Saudi Arabia hosted dozens of nations for Ukraine talks. Kyiv gathered delegations from around 40 countries, including China and India but not Russia, in Saudi city of Jeddah 5-6 Aug to drum up support for peace plan; 7 Aug announced more extensive talks would follow in Autumn 2023.

In important domestic developments. President Zelenskyy 10 Aug announced govt is working on comprehensive framework document, which would lay foundation for “transformation of our state” in order to “win the war [without] losing the country”. Govt 18 Aug prolonged martial law and mobilisation for another 90 days.

Europe & Central Asia


In major blow to Ukrainian economy and global food security, Moscow withdrew from Black Sea Grain Initiative before launching flurry of attacks on ports and grain facilities; Kyiv’s counteroffensive advanced slowly.

Russia scuttled Black Sea grain deal. Moscow, which had long threatened to quit Black Sea Grain Initiative ensuring safe passage for Ukrainian grain exports, 17 July accused West of failing to fulfil its obligations under deal (see Russia) and announced its withdrawal. Ukrainian aquatic drones earlier that day struck Kerch bridge connecting Moscow-annexed Crimea with Russia, but Kremlin stated there was no link between this attack and its decision to quit deal. Wheat prices subsequently spiked as Russia 18 July began targeting ports and grain facilities on Odesa region’s Black Sea coast and along Danube river in bid to throttle agricultural exports, which are pillar of Ukrainian economy. Speaking to UN Security Council, UN humanitarian chief Martin Griffiths 21 July said high grain prices threaten to push millions into hunger.

Ukrainian counteroffensive moved slowly as Russia mounted offensive in Kharkiv.
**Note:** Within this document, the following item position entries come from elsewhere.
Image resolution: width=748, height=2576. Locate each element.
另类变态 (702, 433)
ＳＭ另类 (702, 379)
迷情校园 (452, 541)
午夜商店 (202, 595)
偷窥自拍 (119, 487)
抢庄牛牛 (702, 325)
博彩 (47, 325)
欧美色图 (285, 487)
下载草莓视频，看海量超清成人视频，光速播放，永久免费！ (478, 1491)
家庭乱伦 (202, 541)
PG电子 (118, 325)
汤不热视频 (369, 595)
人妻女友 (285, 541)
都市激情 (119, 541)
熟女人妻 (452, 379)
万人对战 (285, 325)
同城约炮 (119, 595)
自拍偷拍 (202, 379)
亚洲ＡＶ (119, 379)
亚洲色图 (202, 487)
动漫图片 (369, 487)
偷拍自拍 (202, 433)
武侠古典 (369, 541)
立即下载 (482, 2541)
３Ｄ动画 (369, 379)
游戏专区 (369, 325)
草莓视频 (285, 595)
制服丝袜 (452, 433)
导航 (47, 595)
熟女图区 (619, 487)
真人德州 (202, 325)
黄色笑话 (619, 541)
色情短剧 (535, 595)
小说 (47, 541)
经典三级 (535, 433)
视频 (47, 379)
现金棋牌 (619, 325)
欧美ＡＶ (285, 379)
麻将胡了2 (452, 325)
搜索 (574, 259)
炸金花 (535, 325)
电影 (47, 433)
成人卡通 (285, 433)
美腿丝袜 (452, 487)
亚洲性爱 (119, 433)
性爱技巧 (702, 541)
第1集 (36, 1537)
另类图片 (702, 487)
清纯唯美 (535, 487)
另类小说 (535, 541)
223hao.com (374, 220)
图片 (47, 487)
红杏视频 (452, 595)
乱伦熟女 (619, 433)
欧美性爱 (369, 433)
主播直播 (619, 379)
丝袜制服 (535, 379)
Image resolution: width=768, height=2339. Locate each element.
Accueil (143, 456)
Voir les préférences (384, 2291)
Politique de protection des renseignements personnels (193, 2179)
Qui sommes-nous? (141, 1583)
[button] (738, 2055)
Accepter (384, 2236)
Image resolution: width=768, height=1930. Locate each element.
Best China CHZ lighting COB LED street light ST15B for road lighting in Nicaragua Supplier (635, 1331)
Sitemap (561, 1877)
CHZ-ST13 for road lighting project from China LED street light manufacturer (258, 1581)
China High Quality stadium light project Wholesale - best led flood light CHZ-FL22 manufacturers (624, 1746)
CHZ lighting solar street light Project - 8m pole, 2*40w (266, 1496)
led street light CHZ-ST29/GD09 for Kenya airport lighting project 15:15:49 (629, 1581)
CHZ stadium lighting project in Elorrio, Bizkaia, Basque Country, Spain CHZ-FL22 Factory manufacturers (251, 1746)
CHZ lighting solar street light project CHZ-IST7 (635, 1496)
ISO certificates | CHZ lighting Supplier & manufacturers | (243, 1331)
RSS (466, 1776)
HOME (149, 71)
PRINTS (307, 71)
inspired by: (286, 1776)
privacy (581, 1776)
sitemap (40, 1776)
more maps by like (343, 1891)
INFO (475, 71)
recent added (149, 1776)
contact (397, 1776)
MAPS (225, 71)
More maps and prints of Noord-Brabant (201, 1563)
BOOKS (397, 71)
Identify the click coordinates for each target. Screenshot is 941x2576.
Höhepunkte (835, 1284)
Counteroffensive made incremental progress as Ukrainian forces struggled to break through complex Russian fortifications and large minefields. Troops focused their probing attacks on four sections of southern front that stretches across Kherson, Zaporizhzhia and Donetsk regions, making progress in Donetsk around Bakhmut city and 27 July recapturing Staromaiorske village on southern front. Meanwhile, Russian forces mid-July mounted ground offensive in north east of Kharkiv region, making small advances as Moscow sought to regain lost positions and divert Ukrainian forces from south and east.

Delivery of U.S. cluster munitions sparked controversy. First batch of cluster bombs 13 July arrived in Ukraine after Washington 7 July greenlighted delivery. Decision triggered fierce debate as cluster bombs’ indiscriminate nature and lingering danger from unexploded bomblets pose serious risk to civilians. Ukraine and U.S. defended decision, saying controversial weapon would compensate for lack of more precise ammunition.

NATO summit produced mixed results for Ukraine. During NATO summit in Lithuanian capital Vilnius 11-12 July, alliance pledged continued military aid to Ukraine but deferred membership prospects with carefully worded statement promising Kyiv an invitation “when allies agree and conditions are met”.